Entertainment

SAVE ME FROMTV BIO-HAZARDS; WHAT’S THE POINT OF CELEB LIFE STORIES; IF THEY LEAVE OUT ALL THE NAUGHTY BITS?

WHEN I was a kid, my father who had my best interests at heart, and my brother who didn’t, made me watch “The Pride of The Yankees,” and “The Babe Ruth Story” on TV so often that it became a form of child abuse.

In fact, to this day, I immediately begin to slobber whenever I hear anyone say, “Today I am the luckiest man-man-man on the face of the earth-earth-earth.”

Decades after the speech and the movie, Gehrig’s speech has remained so famous that no one even dares say anything even remotely like it even when picking up a Nobel Prize.

My father told my brother and me that watching the lives of great people on the screen would inspire us. And while I never did point to the outfield when hitting a ball, these biopics did, in fact inspire me – to write well.

It inspired my brother to shoot apples off my head with his B-B gun.

Call me a miserable jaded witch (don’t even think about it!), but really, the life of Greg Brady (aka Barry Williams) just isn’t up there with say, the lives of The Babe, Gehrig, Edison, Madam Curie, or yes, even Ghandi.

You know, the lives deemed worthy of recreating before TV got into the act and allowed the genre (pretend I didn’t say that word, I beg you), to deteriorate into this season’s spate of idiot biopics.

For one thing, TV biopics never get it right.
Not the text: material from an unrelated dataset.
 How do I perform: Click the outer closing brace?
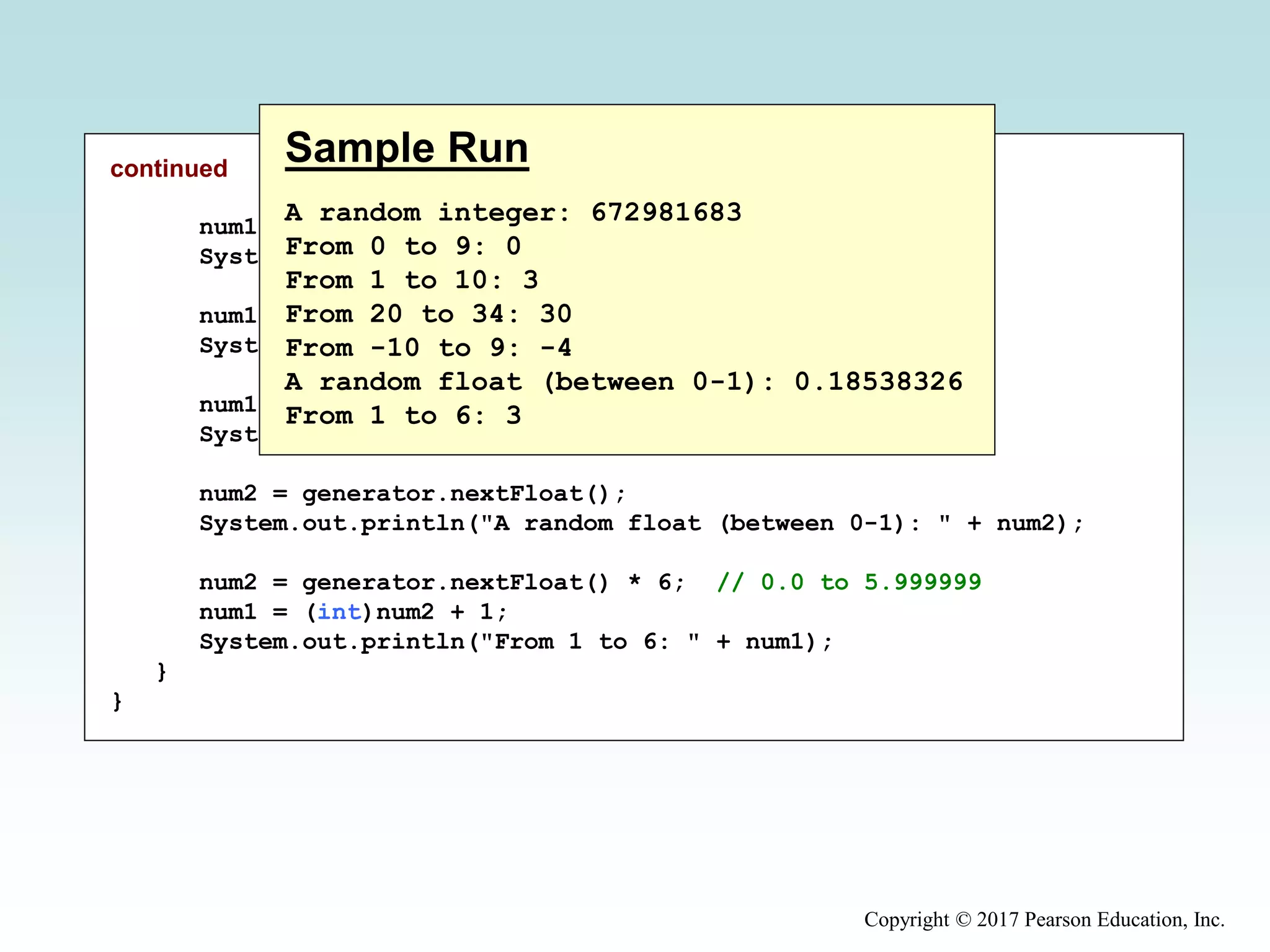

They use so much freaking bleach and detergent, these TV movies could have been created out of studio and personal PR press releases.
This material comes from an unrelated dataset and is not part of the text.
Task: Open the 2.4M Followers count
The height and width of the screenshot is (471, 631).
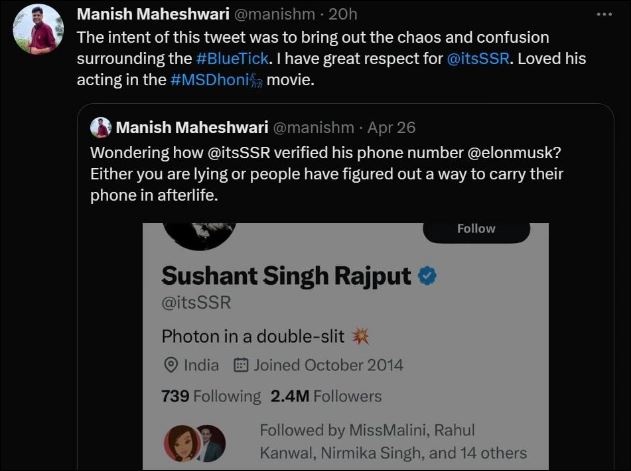Action: tap(326, 396)
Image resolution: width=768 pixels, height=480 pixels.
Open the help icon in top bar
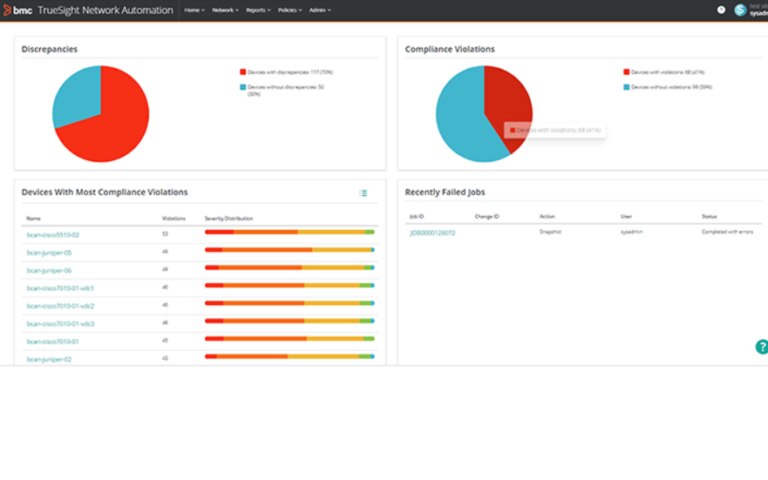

Remember the insanely boring “The Audrey Hepburn Story” where Hepburn didn’t have an affair with William Holden or anyone else?

I mean the woman didn’t even have sex before she gave birth according to them. “The Audrey Hepburn Story” was like what someone said about Doris Day: “I knew her before she was a virgin.”

At least Hepburn ostensibly was a great choice for a biopic. I mean, she was a kid resistance fighter during WWII who went on to become one of the great actresses, and then a fighter for children.

But what in God’s name was the possible justification for recreating the lives of Linda McCartney, John Denver, Barry Williams and – please, help me here – David Cassidy.

I mean, we’ve now degenerated into recreating the lives of celebrities! And then worse-white washing them.

Now you just need to be a celebrity or even just marry one.

Maybe the producers live in fear of being sued, because who believes this goody-goody nonsense?

I mean, did you really buy Linda McCartney sleeping with all those rock stars and still being the world’s best mom? Please! Do I look like I was born in Iowa?

My worst fear is that we ain’t seen nothin’ yet.

The next generation of TV biopics promises to be the scariest yet.

Do we really need, 1) The life story of Natalie Cole and 2) does she really need to play herself?

Think of the doors this kind of thing opens. I live in fear of “The Drew Carey Story,” “The Lives of David Hyde-Pierce,” “Growing Thin: The Nanny Years,” “An Apple a Day: Our Lives as Starving ‘Friends.'”

Well, maybe a movie about anorexic TV stars that doesn’t star Meredeth Baxter as the mother might be worth an hour or two of my time.